In 1973, a team of Japanese primatologists arrived at the village of Wamba, deep in the forests of north-central Congo, and began studying a population of bonobos. They would keep at it for eighteen years -- until political disorder in 1991 and civil war in 1997 drove them out. When researchers finally returned in the mid-2000s, the bonobos were still there. So was everything else that makes the Maringa-Lopori-Wamba Landscape one of the most significant and troubled stretches of forest in Central Africa: 74,000 square kilometers of dense canopy, a human population of nearly 587,000 people living on less than almost anyone else on the continent, and the long shadow of a rubber trade that once starved entire villages.

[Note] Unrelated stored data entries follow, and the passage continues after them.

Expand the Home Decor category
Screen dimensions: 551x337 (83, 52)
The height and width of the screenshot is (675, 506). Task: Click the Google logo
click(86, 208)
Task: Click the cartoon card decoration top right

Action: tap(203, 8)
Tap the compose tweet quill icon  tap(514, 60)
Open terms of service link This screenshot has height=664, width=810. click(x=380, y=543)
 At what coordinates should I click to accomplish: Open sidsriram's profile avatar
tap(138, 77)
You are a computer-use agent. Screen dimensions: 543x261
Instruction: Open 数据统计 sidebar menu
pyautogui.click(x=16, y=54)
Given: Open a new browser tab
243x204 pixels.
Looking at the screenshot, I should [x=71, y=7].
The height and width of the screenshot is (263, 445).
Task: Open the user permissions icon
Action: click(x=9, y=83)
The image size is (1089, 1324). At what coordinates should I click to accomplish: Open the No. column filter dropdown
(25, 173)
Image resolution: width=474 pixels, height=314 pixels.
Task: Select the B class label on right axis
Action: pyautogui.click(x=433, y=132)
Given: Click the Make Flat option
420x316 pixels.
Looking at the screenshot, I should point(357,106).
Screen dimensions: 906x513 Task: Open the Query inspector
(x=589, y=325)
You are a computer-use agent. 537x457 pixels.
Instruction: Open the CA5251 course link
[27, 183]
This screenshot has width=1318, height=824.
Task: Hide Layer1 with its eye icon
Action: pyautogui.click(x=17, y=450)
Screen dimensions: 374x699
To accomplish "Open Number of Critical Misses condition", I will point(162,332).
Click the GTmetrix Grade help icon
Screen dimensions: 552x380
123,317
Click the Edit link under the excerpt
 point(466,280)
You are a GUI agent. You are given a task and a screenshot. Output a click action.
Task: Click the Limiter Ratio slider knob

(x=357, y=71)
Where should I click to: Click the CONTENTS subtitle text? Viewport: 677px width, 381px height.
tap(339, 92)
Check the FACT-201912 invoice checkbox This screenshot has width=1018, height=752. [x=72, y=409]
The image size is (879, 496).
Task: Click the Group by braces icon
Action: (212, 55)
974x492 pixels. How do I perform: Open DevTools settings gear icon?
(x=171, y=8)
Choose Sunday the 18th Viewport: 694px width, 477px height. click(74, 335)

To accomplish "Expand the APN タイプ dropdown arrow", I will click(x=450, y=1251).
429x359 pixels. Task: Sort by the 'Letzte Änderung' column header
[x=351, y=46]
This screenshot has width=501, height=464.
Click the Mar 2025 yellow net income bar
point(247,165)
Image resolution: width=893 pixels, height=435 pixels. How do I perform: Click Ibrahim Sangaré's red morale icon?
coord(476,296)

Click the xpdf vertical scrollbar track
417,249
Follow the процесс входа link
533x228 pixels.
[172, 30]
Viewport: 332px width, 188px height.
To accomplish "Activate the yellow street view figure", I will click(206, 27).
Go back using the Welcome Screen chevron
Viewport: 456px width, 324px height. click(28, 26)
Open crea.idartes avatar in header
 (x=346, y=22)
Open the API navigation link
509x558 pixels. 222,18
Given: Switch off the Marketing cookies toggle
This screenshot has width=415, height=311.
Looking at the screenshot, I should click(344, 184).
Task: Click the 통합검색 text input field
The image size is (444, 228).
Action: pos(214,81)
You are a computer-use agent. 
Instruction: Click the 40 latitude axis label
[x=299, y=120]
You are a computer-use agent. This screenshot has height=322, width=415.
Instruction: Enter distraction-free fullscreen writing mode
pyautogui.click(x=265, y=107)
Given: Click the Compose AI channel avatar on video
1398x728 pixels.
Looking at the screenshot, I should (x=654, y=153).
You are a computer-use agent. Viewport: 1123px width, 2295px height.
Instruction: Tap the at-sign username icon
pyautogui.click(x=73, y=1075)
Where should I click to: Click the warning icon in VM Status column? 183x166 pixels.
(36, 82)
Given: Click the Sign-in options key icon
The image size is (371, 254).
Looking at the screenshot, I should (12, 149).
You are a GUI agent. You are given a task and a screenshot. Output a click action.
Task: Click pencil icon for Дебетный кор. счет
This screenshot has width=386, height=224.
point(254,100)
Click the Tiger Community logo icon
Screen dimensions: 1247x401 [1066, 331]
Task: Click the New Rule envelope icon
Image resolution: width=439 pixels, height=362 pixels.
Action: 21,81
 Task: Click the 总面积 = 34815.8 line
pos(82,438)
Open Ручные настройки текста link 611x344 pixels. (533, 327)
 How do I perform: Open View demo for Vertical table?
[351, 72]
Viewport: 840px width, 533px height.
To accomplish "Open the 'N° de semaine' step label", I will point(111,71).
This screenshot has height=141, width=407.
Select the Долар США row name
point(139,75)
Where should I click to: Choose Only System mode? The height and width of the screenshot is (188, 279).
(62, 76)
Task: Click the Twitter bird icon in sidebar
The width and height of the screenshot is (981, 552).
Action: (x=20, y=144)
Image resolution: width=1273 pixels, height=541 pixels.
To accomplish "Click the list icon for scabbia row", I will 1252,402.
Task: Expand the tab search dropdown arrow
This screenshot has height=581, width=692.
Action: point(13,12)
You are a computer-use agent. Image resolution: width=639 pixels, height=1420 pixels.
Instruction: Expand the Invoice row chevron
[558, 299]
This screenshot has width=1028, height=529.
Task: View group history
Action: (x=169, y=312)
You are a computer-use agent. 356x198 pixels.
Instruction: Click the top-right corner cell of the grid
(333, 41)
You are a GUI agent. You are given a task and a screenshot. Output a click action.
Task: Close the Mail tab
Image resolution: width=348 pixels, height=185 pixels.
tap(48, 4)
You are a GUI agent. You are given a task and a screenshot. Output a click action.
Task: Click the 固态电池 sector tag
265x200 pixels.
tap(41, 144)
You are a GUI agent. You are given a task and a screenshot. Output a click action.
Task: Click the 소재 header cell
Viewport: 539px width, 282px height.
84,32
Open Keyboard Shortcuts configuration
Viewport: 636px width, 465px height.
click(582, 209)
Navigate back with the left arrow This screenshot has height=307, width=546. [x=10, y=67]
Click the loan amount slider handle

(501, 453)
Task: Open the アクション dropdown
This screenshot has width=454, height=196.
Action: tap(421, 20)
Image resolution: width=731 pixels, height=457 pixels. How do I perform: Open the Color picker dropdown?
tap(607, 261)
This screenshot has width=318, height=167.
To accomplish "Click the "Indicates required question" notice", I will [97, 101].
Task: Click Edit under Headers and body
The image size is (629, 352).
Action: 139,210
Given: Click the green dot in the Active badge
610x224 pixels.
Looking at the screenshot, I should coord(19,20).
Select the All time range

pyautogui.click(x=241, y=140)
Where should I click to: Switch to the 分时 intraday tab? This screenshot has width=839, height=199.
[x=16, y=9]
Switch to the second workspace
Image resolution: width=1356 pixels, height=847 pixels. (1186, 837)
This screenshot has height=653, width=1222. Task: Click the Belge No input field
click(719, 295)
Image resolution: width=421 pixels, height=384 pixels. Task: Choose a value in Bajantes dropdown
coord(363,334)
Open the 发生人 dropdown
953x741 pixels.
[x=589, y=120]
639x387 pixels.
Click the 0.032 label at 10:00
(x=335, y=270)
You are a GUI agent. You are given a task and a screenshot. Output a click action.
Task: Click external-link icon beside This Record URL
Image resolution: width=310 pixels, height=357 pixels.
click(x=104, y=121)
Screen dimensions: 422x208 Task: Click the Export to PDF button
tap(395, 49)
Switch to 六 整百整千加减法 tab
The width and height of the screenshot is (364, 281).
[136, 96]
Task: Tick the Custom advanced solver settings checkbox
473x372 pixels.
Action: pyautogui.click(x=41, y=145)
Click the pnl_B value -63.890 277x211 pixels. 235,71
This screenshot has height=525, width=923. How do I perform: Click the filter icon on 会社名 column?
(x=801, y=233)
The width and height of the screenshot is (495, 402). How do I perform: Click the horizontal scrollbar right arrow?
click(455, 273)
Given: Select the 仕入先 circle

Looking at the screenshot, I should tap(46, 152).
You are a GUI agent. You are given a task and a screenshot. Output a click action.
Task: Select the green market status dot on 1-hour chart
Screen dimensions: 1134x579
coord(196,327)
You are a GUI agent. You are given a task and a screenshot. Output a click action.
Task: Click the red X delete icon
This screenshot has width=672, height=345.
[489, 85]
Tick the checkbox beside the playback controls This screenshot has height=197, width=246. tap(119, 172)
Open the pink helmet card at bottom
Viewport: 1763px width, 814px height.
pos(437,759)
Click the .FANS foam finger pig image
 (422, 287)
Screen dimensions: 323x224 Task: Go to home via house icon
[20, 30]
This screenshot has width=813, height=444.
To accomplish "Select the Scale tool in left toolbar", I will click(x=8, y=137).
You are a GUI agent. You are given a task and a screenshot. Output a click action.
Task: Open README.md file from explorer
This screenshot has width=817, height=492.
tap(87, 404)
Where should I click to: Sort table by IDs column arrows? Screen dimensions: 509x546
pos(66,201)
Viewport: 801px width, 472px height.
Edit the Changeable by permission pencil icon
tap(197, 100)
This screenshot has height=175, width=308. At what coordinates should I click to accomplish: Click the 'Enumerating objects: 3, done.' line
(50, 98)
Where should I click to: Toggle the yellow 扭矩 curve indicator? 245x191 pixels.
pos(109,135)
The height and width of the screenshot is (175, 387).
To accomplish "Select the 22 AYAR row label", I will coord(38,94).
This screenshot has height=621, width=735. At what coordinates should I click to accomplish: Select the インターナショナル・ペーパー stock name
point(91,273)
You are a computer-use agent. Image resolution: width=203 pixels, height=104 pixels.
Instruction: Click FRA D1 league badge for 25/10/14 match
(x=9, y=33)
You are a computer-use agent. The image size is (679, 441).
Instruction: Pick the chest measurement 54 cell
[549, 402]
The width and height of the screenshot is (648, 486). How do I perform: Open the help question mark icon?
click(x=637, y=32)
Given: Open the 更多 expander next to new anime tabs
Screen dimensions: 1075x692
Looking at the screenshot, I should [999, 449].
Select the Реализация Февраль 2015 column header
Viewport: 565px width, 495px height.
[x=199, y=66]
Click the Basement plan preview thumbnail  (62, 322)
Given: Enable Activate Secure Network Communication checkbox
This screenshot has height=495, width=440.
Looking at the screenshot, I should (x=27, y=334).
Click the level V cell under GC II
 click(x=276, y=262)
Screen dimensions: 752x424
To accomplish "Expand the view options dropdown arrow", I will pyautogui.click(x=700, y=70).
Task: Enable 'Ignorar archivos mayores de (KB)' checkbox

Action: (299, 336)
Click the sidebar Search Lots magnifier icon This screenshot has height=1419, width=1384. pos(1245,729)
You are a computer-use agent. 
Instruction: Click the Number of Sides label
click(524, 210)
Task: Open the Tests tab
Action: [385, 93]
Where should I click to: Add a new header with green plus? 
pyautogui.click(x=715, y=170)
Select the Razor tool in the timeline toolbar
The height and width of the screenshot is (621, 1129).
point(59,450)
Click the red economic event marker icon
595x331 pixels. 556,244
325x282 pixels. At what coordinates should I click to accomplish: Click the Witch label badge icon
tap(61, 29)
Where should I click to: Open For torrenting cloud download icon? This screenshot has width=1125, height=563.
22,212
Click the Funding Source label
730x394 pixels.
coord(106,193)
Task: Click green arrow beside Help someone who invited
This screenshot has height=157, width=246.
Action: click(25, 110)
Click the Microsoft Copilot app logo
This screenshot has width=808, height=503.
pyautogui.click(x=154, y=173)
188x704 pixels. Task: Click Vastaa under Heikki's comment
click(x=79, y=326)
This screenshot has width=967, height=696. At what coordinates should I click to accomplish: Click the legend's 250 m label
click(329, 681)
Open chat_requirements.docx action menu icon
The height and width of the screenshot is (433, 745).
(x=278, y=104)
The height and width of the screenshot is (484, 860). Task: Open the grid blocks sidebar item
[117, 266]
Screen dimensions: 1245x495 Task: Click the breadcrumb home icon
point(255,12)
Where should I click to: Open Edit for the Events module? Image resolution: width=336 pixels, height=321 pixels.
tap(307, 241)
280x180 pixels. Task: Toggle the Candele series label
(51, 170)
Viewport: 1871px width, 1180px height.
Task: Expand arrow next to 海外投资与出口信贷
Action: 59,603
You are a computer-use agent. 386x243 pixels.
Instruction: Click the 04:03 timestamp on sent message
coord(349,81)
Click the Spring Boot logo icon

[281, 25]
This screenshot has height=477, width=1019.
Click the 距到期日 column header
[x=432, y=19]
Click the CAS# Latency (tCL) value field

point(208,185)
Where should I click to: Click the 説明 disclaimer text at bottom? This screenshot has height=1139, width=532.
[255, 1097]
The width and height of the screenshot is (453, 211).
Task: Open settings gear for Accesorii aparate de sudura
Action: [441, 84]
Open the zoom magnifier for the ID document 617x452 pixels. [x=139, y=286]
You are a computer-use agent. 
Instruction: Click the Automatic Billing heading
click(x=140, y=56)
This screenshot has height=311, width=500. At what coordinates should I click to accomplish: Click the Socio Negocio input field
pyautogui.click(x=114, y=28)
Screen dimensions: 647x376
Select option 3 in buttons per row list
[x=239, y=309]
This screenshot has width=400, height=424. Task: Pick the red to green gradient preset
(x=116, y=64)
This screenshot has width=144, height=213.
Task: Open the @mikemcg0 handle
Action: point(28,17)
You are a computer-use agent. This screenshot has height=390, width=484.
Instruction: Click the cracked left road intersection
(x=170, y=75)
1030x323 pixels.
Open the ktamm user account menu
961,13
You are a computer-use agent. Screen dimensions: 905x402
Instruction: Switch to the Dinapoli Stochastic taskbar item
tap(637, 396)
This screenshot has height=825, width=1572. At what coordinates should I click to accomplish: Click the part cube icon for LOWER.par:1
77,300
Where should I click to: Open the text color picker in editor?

Before the Europeans arrived, the people of the Maringa-Lopori basin were yam and cassava farmers who traded with river fishermen and forest hunters. That world collapsed in 1885 when a force of Manyema fighters -- followers of Tippu Tip, the Swahili-Zanzibari slave trader -- arrived at the head of the Lopori River from Stanley Falls. They seized hostages from nearby villages and ransomed them for ivory. Within seven years, they had conscripted local people into their army and controlled the entire eastern half of the basin. The Belgian administrators of the Congo Free State saw a rival, not a moral crisis. In 1889, they enacted the Monopoly Act, claiming all products in the area for themselves, and began driving the slavers out -- not to liberate anyone, but to monopolize the extraction. By 1898, the Free State controlled the entire basin and had begun levying taxes, first in ivory, then in wild rubber.
In 1893, the concession to harvest rubber was granted to the Abir Congo Company, which set up headquarters at Basankusu, at the confluence of the Maringa and Lopori rivers. The location was strategic: from there, Abir could expand along both rivers and their tributaries, establishing posts staffed by agents paid largely on commission. The results were predictable and devastating. Agents used brutal methods to force villagers to meet their rubber quotas. The labor of collection left no time for farming, and malnutrition spread. Smallpox and sleeping sickness followed. To save time, harvesters began cutting down the rubber plants themselves to extract the sap -- destroying the very resource they were being forced to harvest. Reports of the abuses eventually reached Europe, and in 1905 the Free State revoked Abir's concession. By then, the rubber plants were gone. The tax was abolished, but the damage to the land and its people had been done.
The Luo Scientific Reserve, established in 1990 near Wamba, protects part of the landscape that is home to the bonobo, one of humanity's two closest genetic relatives. Japanese researchers documented their social behavior, their matriarchal societies, their use of tools. The reserve and the broader landscape also harbor the Dryas monkey -- one of the rarest primates on Earth, endemic to the Maringa and Lopori basins -- along with Congo peafowl, elephants, bongos, leopards, and the African golden cat. More than 400 bird species have been recorded. The density of Congo peafowl in some areas is likely the highest in the country. But the same remoteness that preserved these species also makes protection difficult. Research was interrupted for more than a decade by the Congo's wars, and poaching pressure grows as the human population rises.
The MLW Landscape occupies one of the least developed corners of the Congo Basin. Most inhabitants practice slash-and-burn agriculture, growing cassava, maize, and peanuts, and depend on bushmeat -- porcupine, sitatunga, forest hog -- for protein. Population density in the protected areas hovers at just two to four people per square kilometer, but in the proposed farming zones it rises to nearly 32, and the pressure on the forest is increasing. The threat of renewed logging looms over a landscape that has barely recovered from its colonial scars. The African Wildlife Foundation leads an effort to develop a sustainable land-use plan, combining conservation science with surveys, satellite imagery, and interviews with local communities. The goal is to meet the economic and cultural needs of the people who live here without destroying what remains of the forest. It is an immense challenge in a place where the nearest city is a weeks-long journey away and where, for more than a century, every outside interest -- slavers, rubber companies, rebel armies -- has taken more than it left behind.
Located at 1.41N, 22.13E in north-central DRC. The landscape covers 74,000 square kilometers of dense equatorial rainforest drained by the Maringa and Lopori rivers, which are visible from altitude as dark ribbons winding through unbroken canopy. Basankusu, at the confluence of the two rivers, is the main settlement and staging point. The terrain is flat to gently undulating lowland forest with virtually no roads. The nearest significant airports are Bangui M'Poko International (FEFF) to the northwest and Kisangani Bangoka International (FZIC) to the east. Expect cloud cover and tropical convection year-round.